By ·Categories: Industrial IoT·Published On: July 8th, 2022·9.7 min read·

You may have noticed on your LinkedIn feed that it is officially trade show season. But unlike the last two years, we’re not seeing screenshots of folks in their bedrooms doing their best to hide piles of laundry, or avatar conference ‘halls’ reminiscent of video games from the early aughts. 

No, this time we are seeing something which feels novel in 2022: groups of strangers walking around an exhibition hall. Yes, you’ve heard it here folks: trade shows are officially back in action (and in-person). The OnLogic team experienced it first hand at embedded world in Nuremberg, Germany and the “largest and most inspiring showcase of automation in North America,” Automate Show, in Detroit.

What is Automate Show? 

Automate Show, put on by the Association for Advancing Automation (A3), is the largest solutions-based showcase of automation, robotics, vision, motion control and more in North America. This year, the Automate Show 2022 ran from June 6-9, at Huntington Place in Detroit, Michigan. There is something to be said for having the opportunity to access leading innovations in industrial automation, in a city with such a rich history of manufacturing. 

The four day event consisted of an exhibition hall with more than 500 booths, as well as a stacked lineup of keynote sessions, panel discussions with industry experts, workshop sessions for conference attendees, and plenty of other cool opportunities – like the Cowen Startup Challenge

Uniquely, Automate is free to attend for anyone 12 years or older with an interest in robotics and/or automation. Don’t worry, no proof is necessary. While the event was back in-person, it was also nice to see options to participate in virtual sessions.

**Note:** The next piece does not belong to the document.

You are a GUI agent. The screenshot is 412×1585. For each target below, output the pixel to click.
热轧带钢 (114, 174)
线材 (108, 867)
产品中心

Automate Show draws thousands to Detroit

With more than 24,000 registered attendees, the show brought together professionals from a huge range of industries and even a shark! No, not like the one from Jaws, but one from a TV show nevertheless, and one which also happens to have an ominous soundtrack. 

Daymond John, of Shark Tank, FUBU, and a whole bunch of other successful businesses, gave a lively presentation of goal-setting. He also offered up plenty of jokes at the expense of the other ‘sharks’. It was nice to start off the day with a good chuckle or two.  

Organizers of the event hinted at the target audience for Automate Detroit, stating “If you’ve ever wondered how robotics, vision, motion control and more can help you unlock higher product quality and lower costs for your business, this show is the key.” In conversations with exhibitors and attendees alike, there was a lot of excitement around being back at it. 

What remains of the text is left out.